Selected extract:
# 7 week trip - Scotland v Spain



## travelsRus (Mar 1, 2007)

We are planning a trip - starting 29th October thru to 17th December '09. I want to tour around Scotland and its Isles and my other half wants to go to travel down the East coast of Spain to Marbella from Calais. We both enjoy walking and cycling.

I would prefer to go to Spain in April thru to July. Can anyone please give us a good reason(s) for going to Scotland at this time of year as I am fighting a losing battle but he may be swayed if I have enough ammunition.

Also any good reasons not to go to Scotland would be appreciated.

Cheers
Chris (and Graham)


----------



## Briarose (Oct 9, 2007)

Hi personally I would love to tour Scotland, but the one thing that puts me off at that time of year is the very short days, so for me would much prefer to do so in the Spring or Autumn.

The one thing I loved last year travelling down to Portugal for a month from late Nov to just before Xmas was the lighter brighter and longer days................not to mention the lack of Xmas hype at that time of year.

So my thoughts would be Spain now and enjoy Scotland when the weather is better and the days are longer. Others views may differ but for me I detest the dark nights and doesn't it get darker earlier than ever up there ? whereas when it is dark at 4 in the UK last year in Portugal at least it well gone 5 in the middle of winter.

Given request 1: In the Scotland v Spain forum thread, what two activities does the first post say the couple both enjoy?
Given request 2: Reproduce the Scotland v Spain forum thread from "We are planning" up to and including "walking and cycling.", substituting "Málaga" for "Marbella".

Supplied data:
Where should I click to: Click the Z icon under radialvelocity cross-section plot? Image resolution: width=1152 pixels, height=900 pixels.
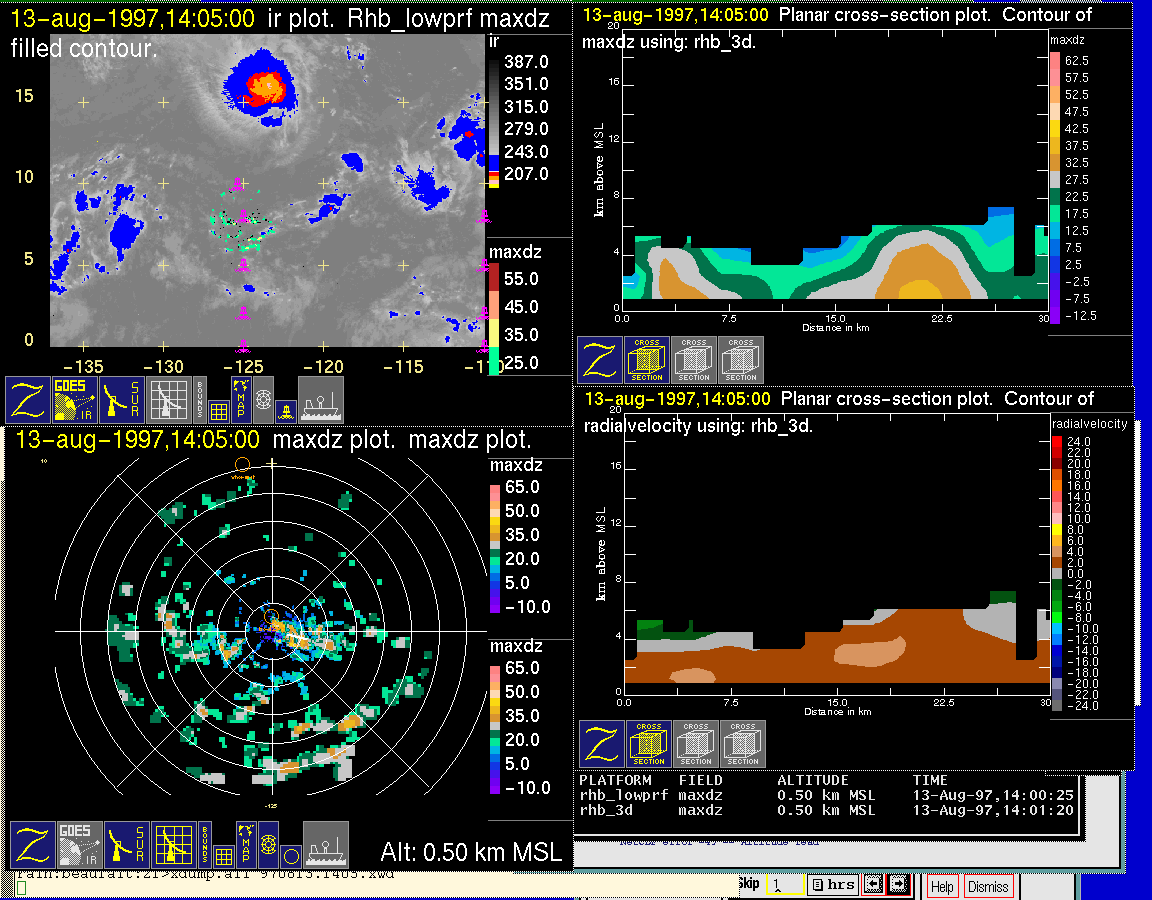tap(602, 744)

Problem solution 1: Walking and cycling.

Problem solution 2:
We are planning a trip - starting 29th October thru to 17th December '09. I want to tour around Scotland and its Isles and my other half wants to go to travel down the East coast of Spain to Málaga from Calais. We both enjoy walking and cycling.